START Provided material

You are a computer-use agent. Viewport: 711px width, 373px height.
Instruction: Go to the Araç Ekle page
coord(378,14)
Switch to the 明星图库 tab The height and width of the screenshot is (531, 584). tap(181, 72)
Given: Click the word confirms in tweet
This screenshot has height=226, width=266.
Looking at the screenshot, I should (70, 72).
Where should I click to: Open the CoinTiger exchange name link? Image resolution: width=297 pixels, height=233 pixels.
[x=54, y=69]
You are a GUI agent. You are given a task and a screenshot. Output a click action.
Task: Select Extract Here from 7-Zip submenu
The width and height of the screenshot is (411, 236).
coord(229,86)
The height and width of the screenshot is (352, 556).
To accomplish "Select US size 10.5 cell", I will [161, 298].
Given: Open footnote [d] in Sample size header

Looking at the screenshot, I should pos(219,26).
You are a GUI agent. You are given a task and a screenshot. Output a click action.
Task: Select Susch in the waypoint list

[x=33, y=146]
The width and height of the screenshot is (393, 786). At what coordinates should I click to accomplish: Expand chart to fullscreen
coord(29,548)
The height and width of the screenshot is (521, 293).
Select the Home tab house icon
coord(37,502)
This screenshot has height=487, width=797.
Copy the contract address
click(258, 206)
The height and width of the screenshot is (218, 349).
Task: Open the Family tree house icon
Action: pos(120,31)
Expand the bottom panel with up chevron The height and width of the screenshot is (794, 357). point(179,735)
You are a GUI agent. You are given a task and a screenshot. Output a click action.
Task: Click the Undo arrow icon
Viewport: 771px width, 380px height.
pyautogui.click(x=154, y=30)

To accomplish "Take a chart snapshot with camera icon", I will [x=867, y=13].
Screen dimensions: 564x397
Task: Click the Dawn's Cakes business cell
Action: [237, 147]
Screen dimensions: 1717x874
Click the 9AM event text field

END Provided material

▶ **Task prompt**: Return each line above precisely as written.

▶ **Exercise result**:
You are a computer-use agent. Viewport: 711px width, 373px height.
Instruction: Go to the Araç Ekle page
coord(378,14)
Switch to the 明星图库 tab The height and width of the screenshot is (531, 584). tap(181, 72)
Given: Click the word confirms in tweet
This screenshot has height=226, width=266.
Looking at the screenshot, I should (70, 72).
Where should I click to: Open the CoinTiger exchange name link? Image resolution: width=297 pixels, height=233 pixels.
[x=54, y=69]
You are a GUI agent. You are given a task and a screenshot. Output a click action.
Task: Select Extract Here from 7-Zip submenu
The width and height of the screenshot is (411, 236).
coord(229,86)
The height and width of the screenshot is (352, 556).
To accomplish "Select US size 10.5 cell", I will [161, 298].
Given: Open footnote [d] in Sample size header

Looking at the screenshot, I should pos(219,26).
You are a GUI agent. You are given a task and a screenshot. Output a click action.
Task: Select Susch in the waypoint list

[x=33, y=146]
The width and height of the screenshot is (393, 786). At what coordinates should I click to accomplish: Expand chart to fullscreen
coord(29,548)
The height and width of the screenshot is (521, 293).
Select the Home tab house icon
coord(37,502)
This screenshot has height=487, width=797.
Copy the contract address
click(258, 206)
The height and width of the screenshot is (218, 349).
Task: Open the Family tree house icon
Action: pos(120,31)
Expand the bottom panel with up chevron The height and width of the screenshot is (794, 357). point(179,735)
You are a GUI agent. You are given a task and a screenshot. Output a click action.
Task: Click the Undo arrow icon
Viewport: 771px width, 380px height.
pyautogui.click(x=154, y=30)

To accomplish "Take a chart snapshot with camera icon", I will [x=867, y=13].
Screen dimensions: 564x397
Task: Click the Dawn's Cakes business cell
Action: [237, 147]
Screen dimensions: 1717x874
Click the 9AM event text field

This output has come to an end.